## TASK PROMPT
Can you rewrite the lines below, changing every "Screen dimensions" to "Screen size" and leaving everything else as it is?

## RAW RECORDS
################
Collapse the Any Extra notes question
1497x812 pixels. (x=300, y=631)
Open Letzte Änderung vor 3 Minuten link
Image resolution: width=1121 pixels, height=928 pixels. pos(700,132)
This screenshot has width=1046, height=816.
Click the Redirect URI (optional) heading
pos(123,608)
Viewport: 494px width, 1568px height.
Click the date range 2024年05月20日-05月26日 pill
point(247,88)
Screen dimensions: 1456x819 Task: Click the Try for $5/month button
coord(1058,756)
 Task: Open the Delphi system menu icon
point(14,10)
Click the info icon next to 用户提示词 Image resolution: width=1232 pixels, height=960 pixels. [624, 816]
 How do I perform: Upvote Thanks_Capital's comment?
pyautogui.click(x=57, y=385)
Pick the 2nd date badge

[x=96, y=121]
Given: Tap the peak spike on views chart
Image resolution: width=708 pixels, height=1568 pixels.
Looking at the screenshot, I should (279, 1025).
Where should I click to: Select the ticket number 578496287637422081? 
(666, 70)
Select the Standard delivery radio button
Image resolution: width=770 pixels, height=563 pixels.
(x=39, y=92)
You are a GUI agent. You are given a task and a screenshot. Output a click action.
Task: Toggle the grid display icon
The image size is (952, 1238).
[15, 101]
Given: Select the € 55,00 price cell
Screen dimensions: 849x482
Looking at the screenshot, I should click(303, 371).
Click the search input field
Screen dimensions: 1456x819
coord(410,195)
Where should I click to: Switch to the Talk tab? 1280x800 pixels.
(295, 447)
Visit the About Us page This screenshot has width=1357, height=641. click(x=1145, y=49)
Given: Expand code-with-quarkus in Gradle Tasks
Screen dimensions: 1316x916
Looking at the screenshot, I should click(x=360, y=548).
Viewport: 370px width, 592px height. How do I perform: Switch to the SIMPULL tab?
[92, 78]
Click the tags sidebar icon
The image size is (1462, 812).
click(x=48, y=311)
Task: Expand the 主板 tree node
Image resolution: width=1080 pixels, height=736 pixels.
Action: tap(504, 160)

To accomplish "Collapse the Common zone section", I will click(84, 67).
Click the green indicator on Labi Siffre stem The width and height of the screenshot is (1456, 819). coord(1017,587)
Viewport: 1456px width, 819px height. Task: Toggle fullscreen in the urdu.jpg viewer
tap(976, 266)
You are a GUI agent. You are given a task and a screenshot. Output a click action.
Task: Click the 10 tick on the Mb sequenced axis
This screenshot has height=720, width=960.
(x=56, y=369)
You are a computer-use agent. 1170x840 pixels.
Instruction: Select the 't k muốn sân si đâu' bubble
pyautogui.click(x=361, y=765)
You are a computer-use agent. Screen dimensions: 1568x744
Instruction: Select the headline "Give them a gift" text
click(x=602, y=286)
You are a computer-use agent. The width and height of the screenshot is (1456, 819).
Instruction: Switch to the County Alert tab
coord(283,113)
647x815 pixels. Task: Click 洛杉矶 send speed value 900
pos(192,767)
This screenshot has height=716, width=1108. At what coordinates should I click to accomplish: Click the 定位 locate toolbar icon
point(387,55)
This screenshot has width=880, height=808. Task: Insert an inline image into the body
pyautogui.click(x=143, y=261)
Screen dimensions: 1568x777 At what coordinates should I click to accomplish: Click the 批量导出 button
################
## EXERCISE ANSWER
Collapse the Any Extra notes question
1497x812 pixels. (x=300, y=631)
Open Letzte Änderung vor 3 Minuten link
Image resolution: width=1121 pixels, height=928 pixels. pos(700,132)
This screenshot has width=1046, height=816.
Click the Redirect URI (optional) heading
pos(123,608)
Viewport: 494px width, 1568px height.
Click the date range 2024年05月20日-05月26日 pill
point(247,88)
Screen size: 1456x819 Task: Click the Try for $5/month button
coord(1058,756)
 Task: Open the Delphi system menu icon
point(14,10)
Click the info icon next to 用户提示词 Image resolution: width=1232 pixels, height=960 pixels. [624, 816]
 How do I perform: Upvote Thanks_Capital's comment?
pyautogui.click(x=57, y=385)
Pick the 2nd date badge

[x=96, y=121]
Given: Tap the peak spike on views chart
Image resolution: width=708 pixels, height=1568 pixels.
Looking at the screenshot, I should (279, 1025).
Where should I click to: Select the ticket number 578496287637422081? 
(666, 70)
Select the Standard delivery radio button
Image resolution: width=770 pixels, height=563 pixels.
(x=39, y=92)
You are a GUI agent. You are given a task and a screenshot. Output a click action.
Task: Toggle the grid display icon
The image size is (952, 1238).
[15, 101]
Given: Select the € 55,00 price cell
Screen size: 849x482
Looking at the screenshot, I should click(303, 371).
Click the search input field
Screen size: 1456x819
coord(410,195)
Where should I click to: Switch to the Talk tab? 1280x800 pixels.
(295, 447)
Visit the About Us page This screenshot has width=1357, height=641. click(x=1145, y=49)
Given: Expand code-with-quarkus in Gradle Tasks
Screen size: 1316x916
Looking at the screenshot, I should click(x=360, y=548).
Viewport: 370px width, 592px height. How do I perform: Switch to the SIMPULL tab?
[92, 78]
Click the tags sidebar icon
The image size is (1462, 812).
click(x=48, y=311)
Task: Expand the 主板 tree node
Image resolution: width=1080 pixels, height=736 pixels.
Action: tap(504, 160)

To accomplish "Collapse the Common zone section", I will click(84, 67).
Click the green indicator on Labi Siffre stem The width and height of the screenshot is (1456, 819). coord(1017,587)
Viewport: 1456px width, 819px height. Task: Toggle fullscreen in the urdu.jpg viewer
tap(976, 266)
You are a GUI agent. You are given a task and a screenshot. Output a click action.
Task: Click the 10 tick on the Mb sequenced axis
This screenshot has height=720, width=960.
(x=56, y=369)
You are a computer-use agent. 1170x840 pixels.
Instruction: Select the 't k muốn sân si đâu' bubble
pyautogui.click(x=361, y=765)
You are a computer-use agent. Screen size: 1568x744
Instruction: Select the headline "Give them a gift" text
click(x=602, y=286)
You are a computer-use agent. The width and height of the screenshot is (1456, 819).
Instruction: Switch to the County Alert tab
coord(283,113)
647x815 pixels. Task: Click 洛杉矶 send speed value 900
pos(192,767)
This screenshot has height=716, width=1108. At what coordinates should I click to accomplish: Click the 定位 locate toolbar icon
point(387,55)
This screenshot has width=880, height=808. Task: Insert an inline image into the body
pyautogui.click(x=143, y=261)
Screen size: 1568x777 At what coordinates should I click to accomplish: Click the 批量导出 button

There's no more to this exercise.